- Directions for this task
Every line from the one holding "Image resolution: width=1324" to the end of the entries should be repeated exactly, with the pictures left out.

- Source information
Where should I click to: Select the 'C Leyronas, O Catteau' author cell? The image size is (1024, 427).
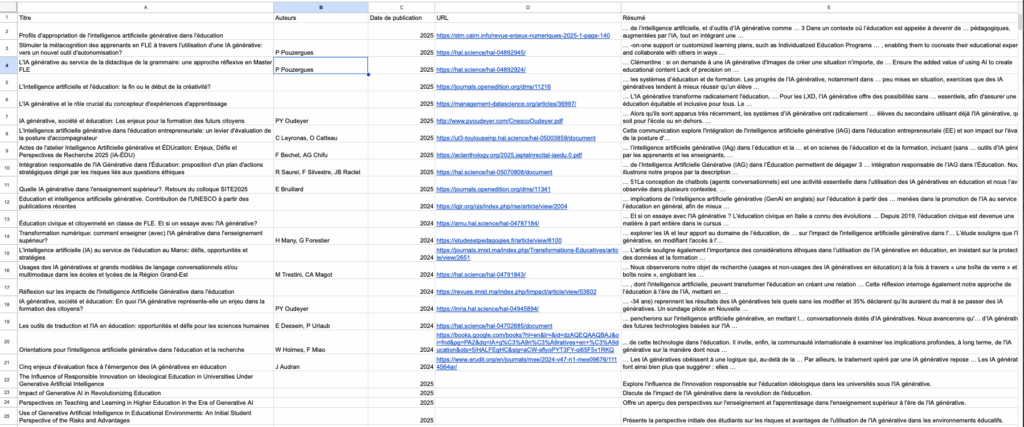point(320,136)
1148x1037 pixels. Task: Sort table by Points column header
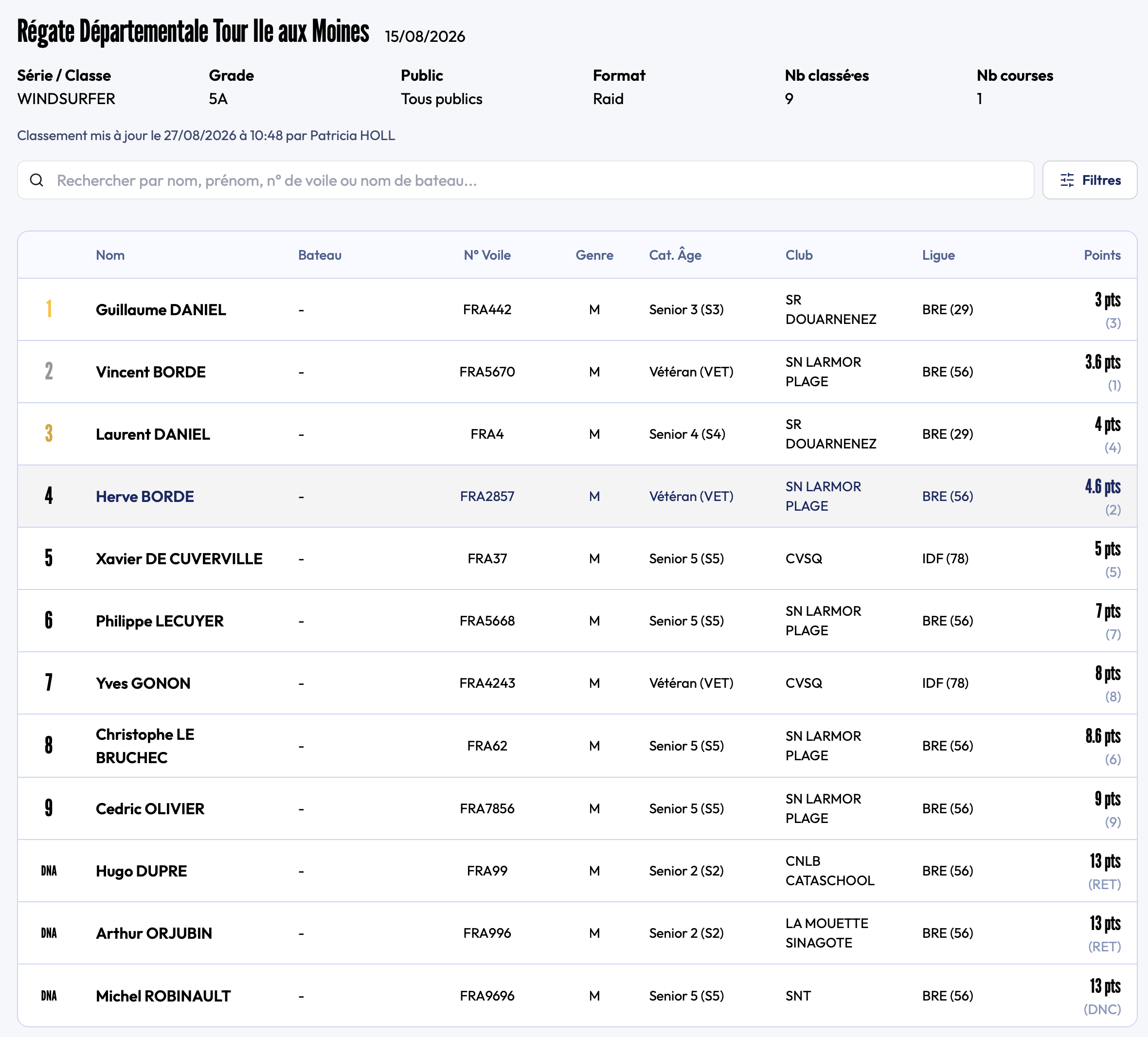(x=1102, y=255)
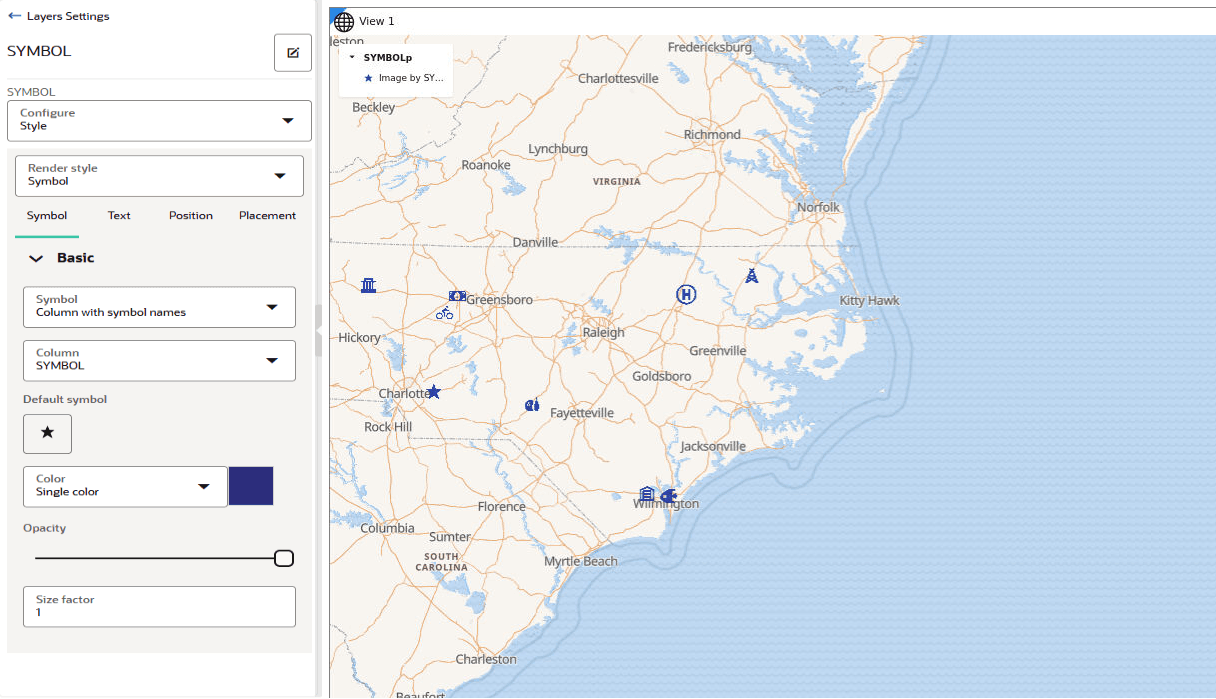1216x699 pixels.
Task: Collapse the SYMBOLp legend group
Action: 352,58
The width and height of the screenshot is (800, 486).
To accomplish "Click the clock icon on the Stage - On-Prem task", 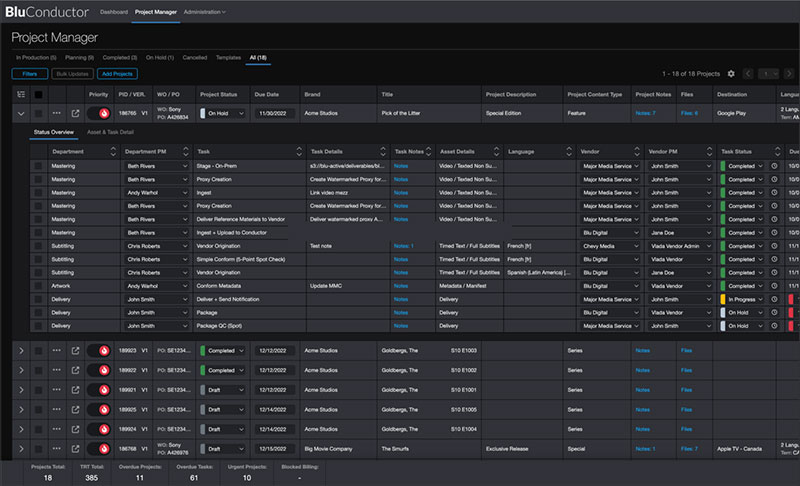I will pyautogui.click(x=774, y=165).
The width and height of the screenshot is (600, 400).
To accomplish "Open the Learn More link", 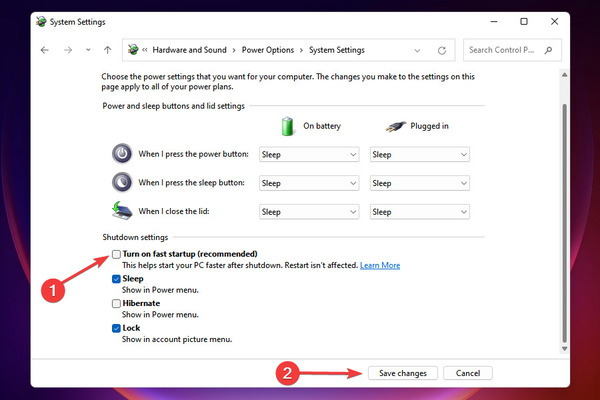I will point(380,265).
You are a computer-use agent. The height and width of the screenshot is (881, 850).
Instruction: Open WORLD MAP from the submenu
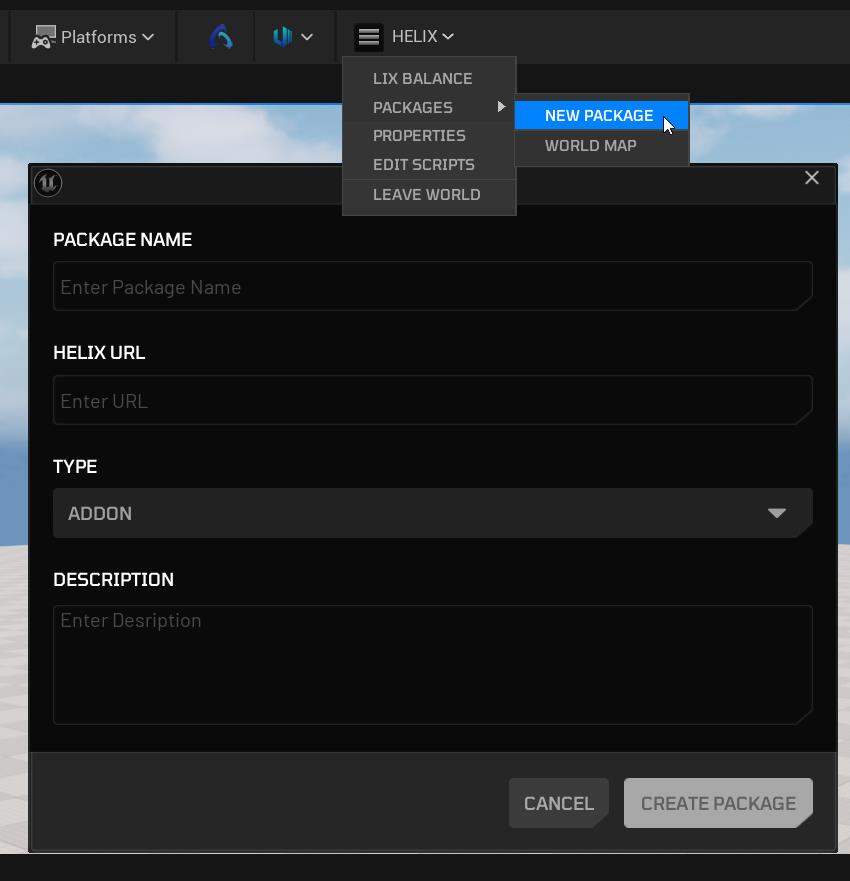[x=590, y=145]
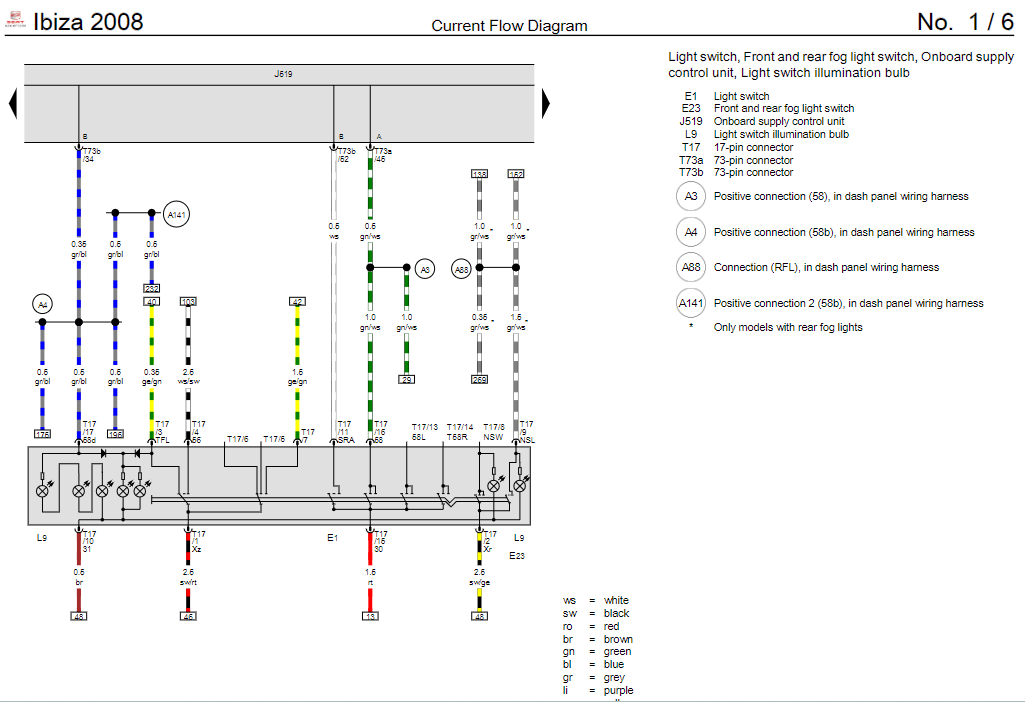Select the E1 light switch label in the diagram
Screen dimensions: 1025x702
[x=333, y=537]
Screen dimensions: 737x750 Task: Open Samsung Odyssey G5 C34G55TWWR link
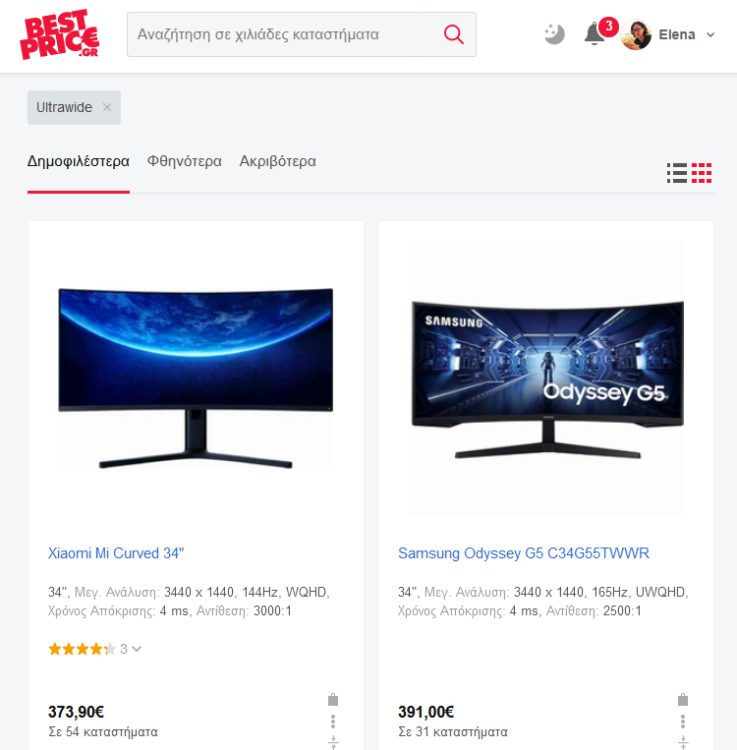pyautogui.click(x=524, y=553)
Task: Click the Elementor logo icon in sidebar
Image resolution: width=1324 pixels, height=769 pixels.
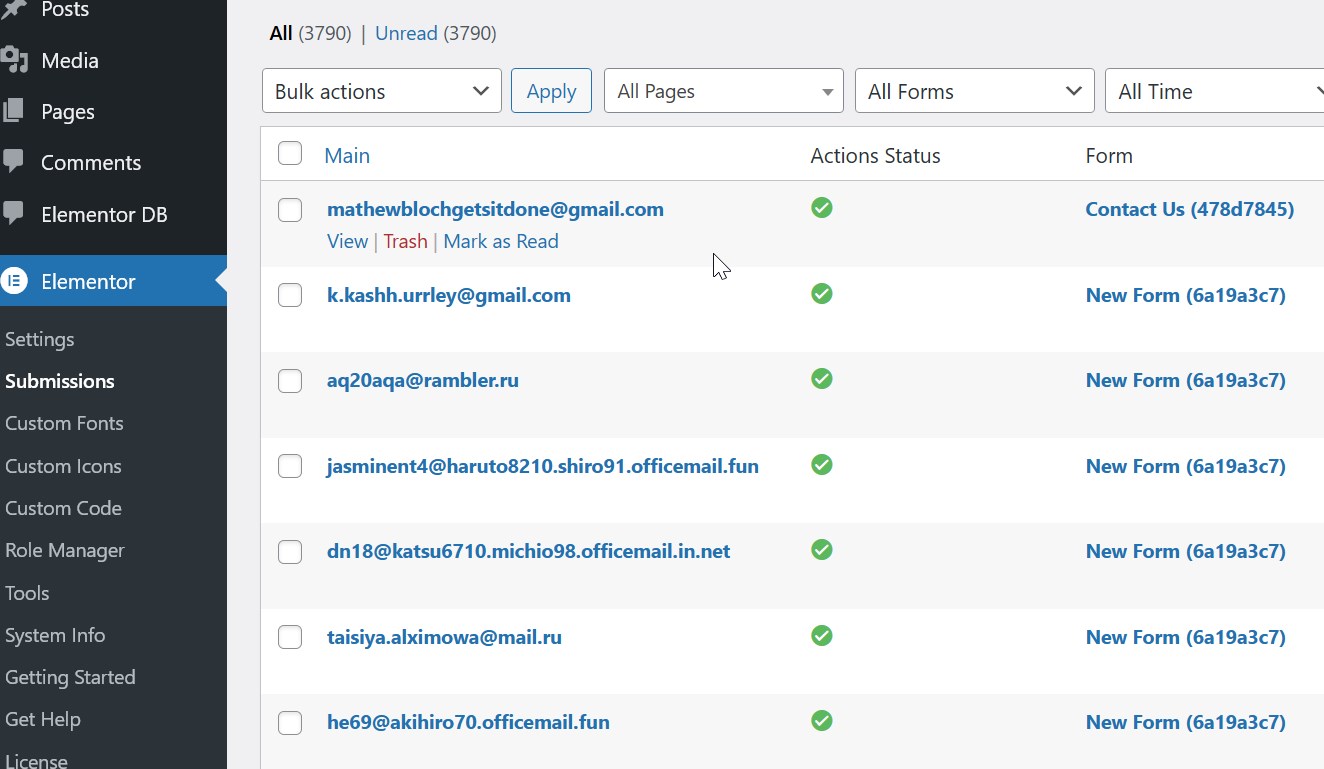Action: pos(14,281)
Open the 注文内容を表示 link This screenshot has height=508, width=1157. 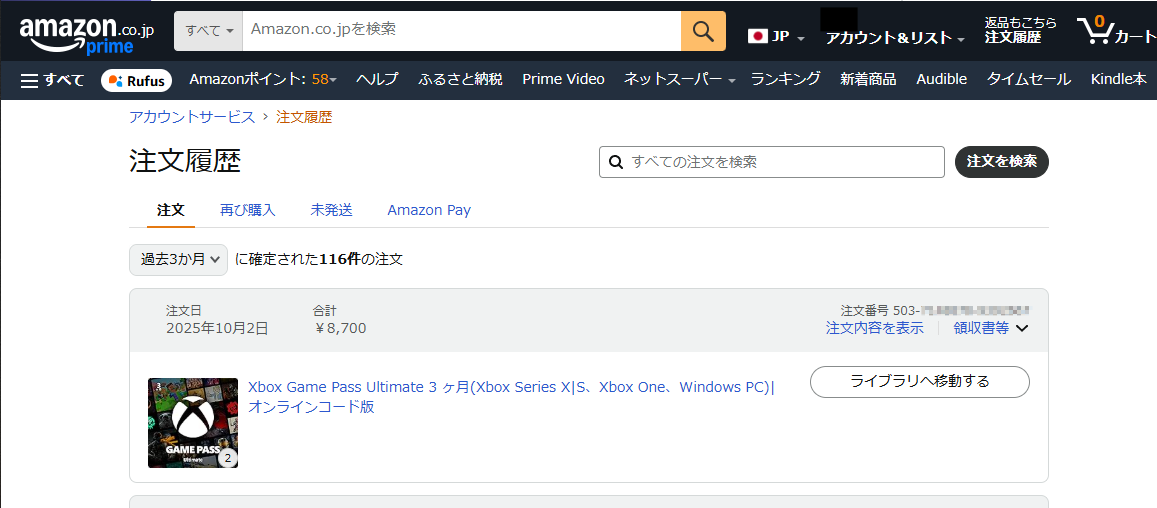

- Exercise solution
Image resolution: width=1324 pixels, height=769 pixels.
Action: pos(14,281)
Open the 注文内容を表示 link This screenshot has height=508, width=1157. 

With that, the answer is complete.